WHAT THE TASK REQUIRES:
Count, in the data that follows, every line with the string "will", and give that count as the whole reply.

Collected data entries:
Start of Block

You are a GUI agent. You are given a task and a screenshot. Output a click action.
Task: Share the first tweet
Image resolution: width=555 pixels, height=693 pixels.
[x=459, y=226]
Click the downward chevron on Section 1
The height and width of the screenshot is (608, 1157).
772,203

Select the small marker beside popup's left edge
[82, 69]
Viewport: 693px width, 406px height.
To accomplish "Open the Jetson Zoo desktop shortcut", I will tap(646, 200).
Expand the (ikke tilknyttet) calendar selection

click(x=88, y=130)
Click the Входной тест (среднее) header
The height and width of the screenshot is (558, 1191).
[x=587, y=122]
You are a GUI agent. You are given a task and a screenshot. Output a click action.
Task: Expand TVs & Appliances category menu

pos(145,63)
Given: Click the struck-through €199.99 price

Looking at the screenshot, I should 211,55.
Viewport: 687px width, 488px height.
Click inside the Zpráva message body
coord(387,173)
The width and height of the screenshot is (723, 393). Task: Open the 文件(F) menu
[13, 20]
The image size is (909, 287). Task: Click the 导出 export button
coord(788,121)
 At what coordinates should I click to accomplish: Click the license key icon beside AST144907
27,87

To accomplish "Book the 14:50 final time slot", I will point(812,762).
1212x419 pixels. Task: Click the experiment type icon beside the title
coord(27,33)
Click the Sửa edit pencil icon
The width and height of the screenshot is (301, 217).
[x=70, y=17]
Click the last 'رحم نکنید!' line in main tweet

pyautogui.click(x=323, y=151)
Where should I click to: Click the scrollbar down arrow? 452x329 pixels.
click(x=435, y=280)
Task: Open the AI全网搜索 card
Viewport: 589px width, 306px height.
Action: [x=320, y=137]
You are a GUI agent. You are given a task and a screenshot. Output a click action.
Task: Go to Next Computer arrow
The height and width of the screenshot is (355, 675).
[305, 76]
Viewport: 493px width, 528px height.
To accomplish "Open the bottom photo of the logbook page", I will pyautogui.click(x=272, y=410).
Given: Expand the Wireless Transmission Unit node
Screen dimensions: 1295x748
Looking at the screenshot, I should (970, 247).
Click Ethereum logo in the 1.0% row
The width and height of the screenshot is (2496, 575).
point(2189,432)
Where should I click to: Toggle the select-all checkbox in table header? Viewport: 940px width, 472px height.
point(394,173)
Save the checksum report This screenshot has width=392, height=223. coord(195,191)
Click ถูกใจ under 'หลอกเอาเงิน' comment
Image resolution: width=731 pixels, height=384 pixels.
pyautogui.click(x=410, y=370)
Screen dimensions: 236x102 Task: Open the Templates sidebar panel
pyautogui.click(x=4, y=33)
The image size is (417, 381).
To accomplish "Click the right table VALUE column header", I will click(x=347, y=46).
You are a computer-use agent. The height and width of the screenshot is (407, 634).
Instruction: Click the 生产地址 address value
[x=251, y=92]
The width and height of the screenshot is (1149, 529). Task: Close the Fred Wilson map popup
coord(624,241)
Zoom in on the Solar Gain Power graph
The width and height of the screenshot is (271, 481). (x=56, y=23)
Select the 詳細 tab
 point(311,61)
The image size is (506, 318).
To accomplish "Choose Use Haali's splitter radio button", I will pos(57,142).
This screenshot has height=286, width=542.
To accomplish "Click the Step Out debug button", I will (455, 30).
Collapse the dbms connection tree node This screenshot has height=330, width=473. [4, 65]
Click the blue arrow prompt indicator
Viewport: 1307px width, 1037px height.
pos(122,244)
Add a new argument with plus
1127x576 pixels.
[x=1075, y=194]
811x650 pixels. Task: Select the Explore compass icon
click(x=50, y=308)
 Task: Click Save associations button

End of Block

EXPECTED OUTPUT:
6